Oil-price forecasts cut as Strait of Hormuz nears reopening

Morgan Stanley cut its oil-price forecasts after US-Iran talks moved toward a framework deal aimed at reopening the Strait of Hormuz, which carries about 20% of global daily oil traffic. For Q2 2026, the bank now expects Brent around $110/bbl, then $90–$100/bbl in the second half. Longer-term, it sees stabilization closer to $80–$90/bbl, a downshift from prior assumptions that conflict-related supply disruption would keep prices elevated. The revision follows progress in negotiations.

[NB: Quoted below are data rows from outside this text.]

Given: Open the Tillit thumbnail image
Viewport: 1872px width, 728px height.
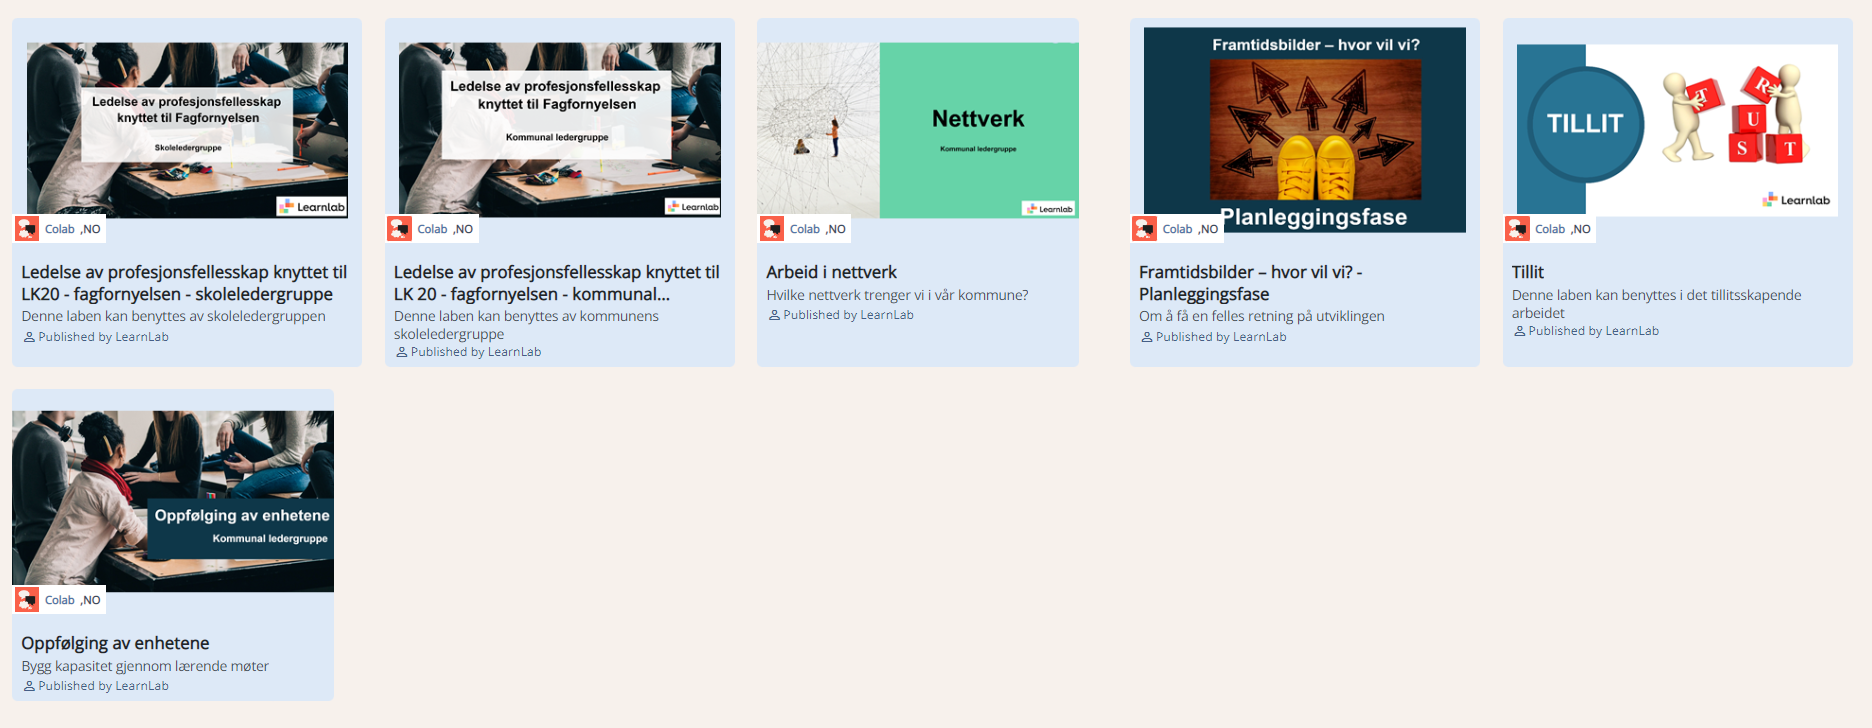Looking at the screenshot, I should point(1677,130).
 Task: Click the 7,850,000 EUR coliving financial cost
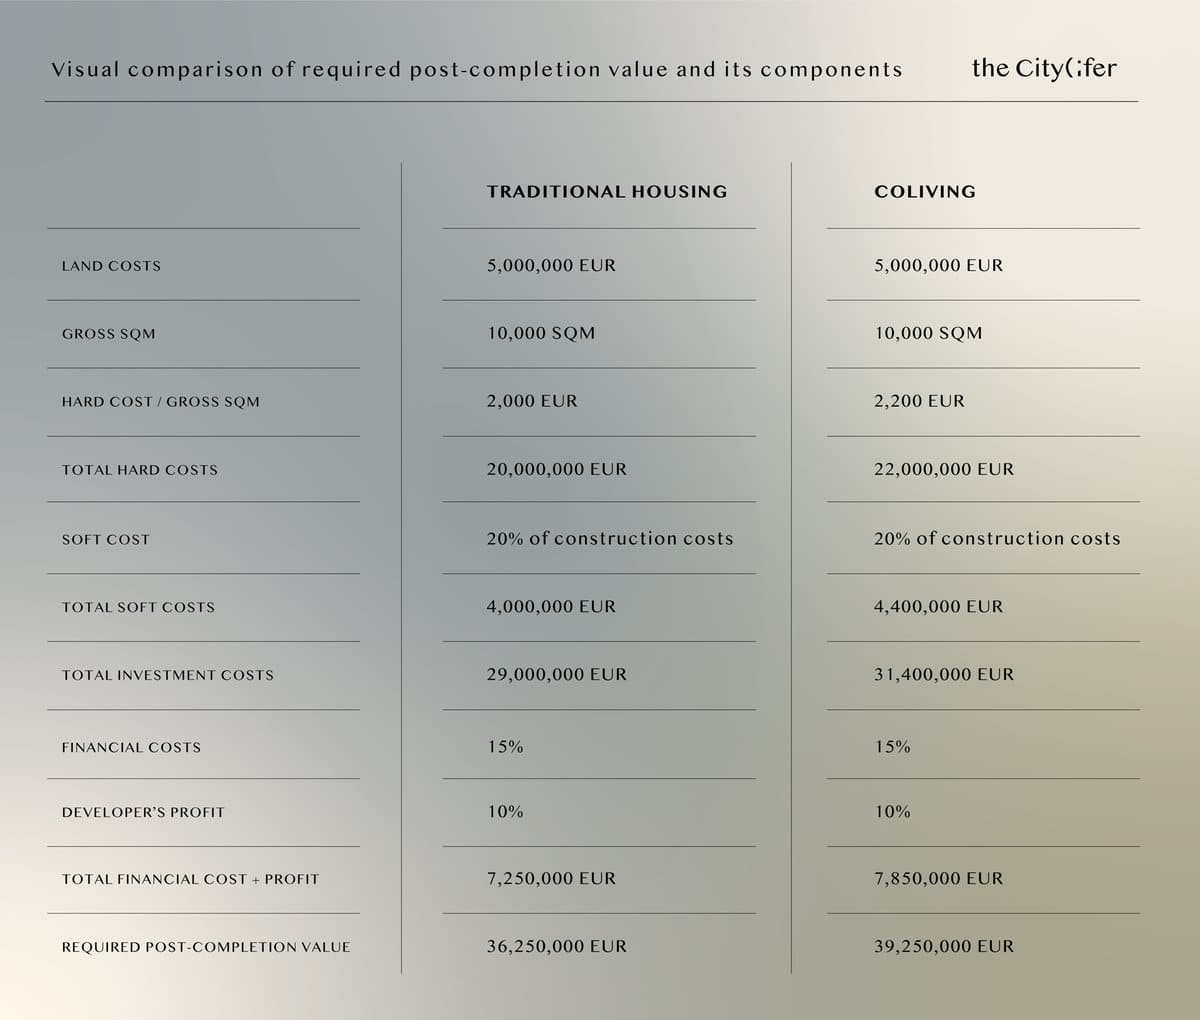coord(938,878)
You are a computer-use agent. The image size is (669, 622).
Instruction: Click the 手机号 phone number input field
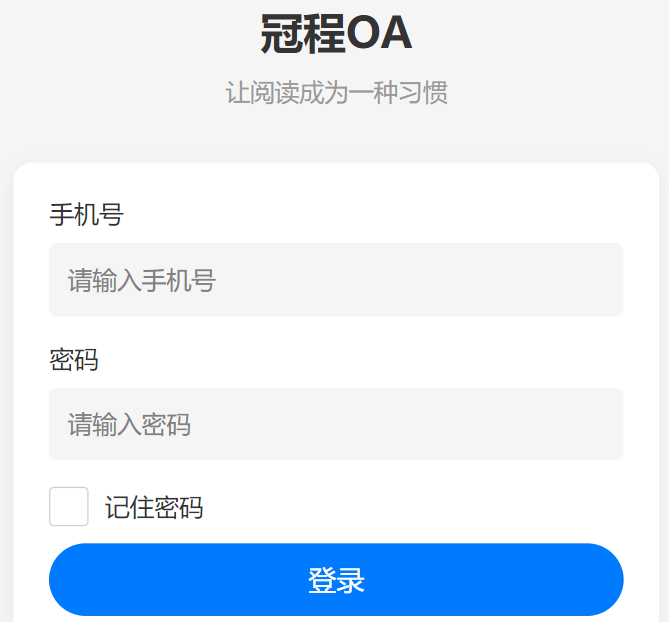336,280
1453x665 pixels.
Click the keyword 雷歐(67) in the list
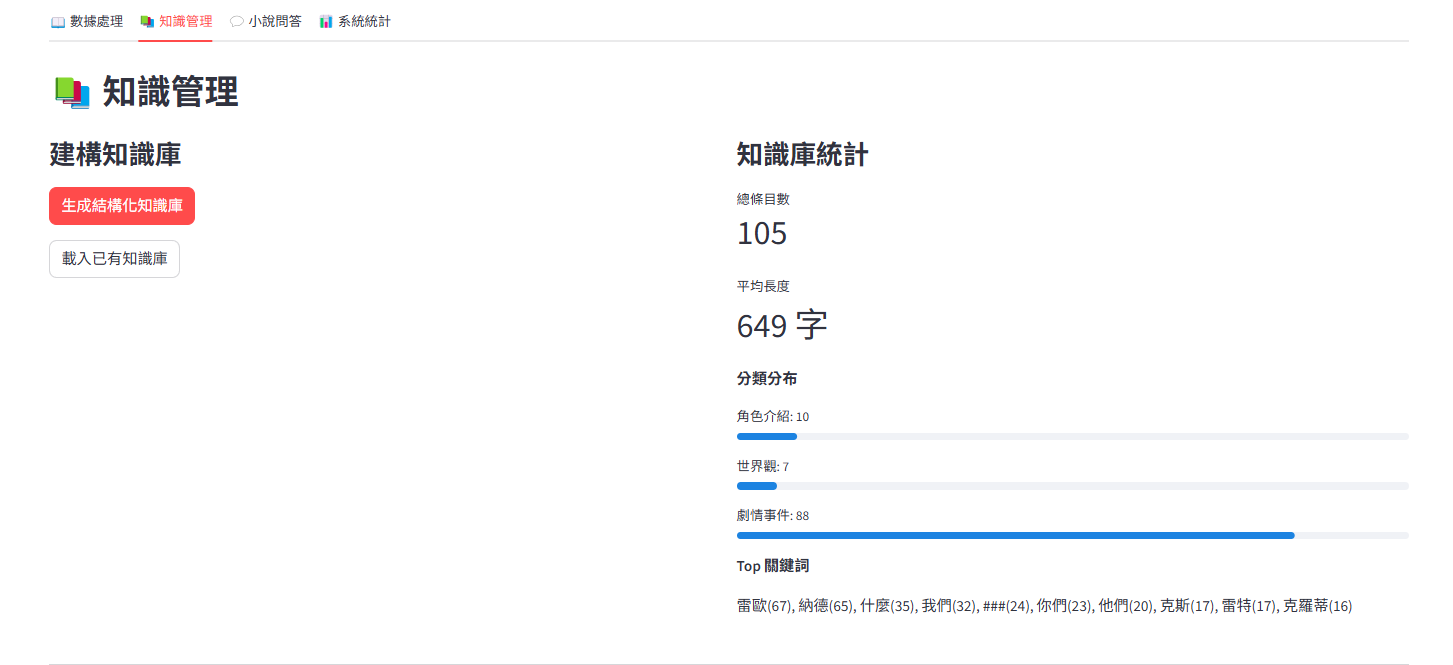pyautogui.click(x=764, y=606)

By mid-to-late May 2026, President Trump said the Strait of Hormuz would be “completely open” soon, and oil saw its biggest one-month drop around May 20 as tankers resumed passage ahead of a formal agreement. Crypto-linked detail: during earlier ceasefire periods (reported March–April 2026), Iran collected a transit toll (about $1 per barrel). The payment mechanism reportedly allowed cryptocurrency (or yuan). Analysts say Bitcoin’s price action has already started reflecting lower oil-market tensions as talks advanced. For traders, the key is that these oil-price forecasts imply easing geopolitical risk and potentially a calmer energy-input cost outlook. That could pressure producers’ margins if Brent drifts toward $80–$90, while energy-intensive sectors (airlines, shipping, petrochemicals) may see relative benefits. Overall, the news matters for both macro sentiment and BTC risk appetite, depending on whether the ceasefire holds.
Neutral
This is best read as neutral for crypto trading: it reduces a tail risk (Strait of Hormuz reopening expectations) that can otherwise spike macro volatility, but the same revision also flags softer oil prices that may cool broader inflation/commodity momentum rather than directly driving a one-way crypto rally. Short term, markets often price geopolitical de-escalation fast. The article’s cited timeline—tankers resuming and the biggest one-month oil drop around May 20—resembles past “ceasefire optimism” episodes where risk assets (including BTC) initially benefit from lower risk-premium. However, because the bank’s oil-price forecasts still remain fairly high (Brent around $90–$100 later in 2026), the impact is more likely to be a sentiment offset than a decisive catalyst. Longer term, the critical conditionality is explicit: medium-term oil-price forecasts assume the ceasefire holds and the strait stays open. If negotiations stall or reopen tensions, oil can reprice upward quickly, which would likely reverse the BTC “tension easing” narrative. If talks hold, the channel is gradual—lower energy-input uncertainty can support broader risk appetite—but it’s unlikely to override idiosyncratic crypto drivers (liquidity, rates, ETF/flows) on its own. Net: expect range-bound-to-mildly positive BTC sentiment while the deal outlook improves, but not a strong bullish signal without confirmation that the ceasefire will persist.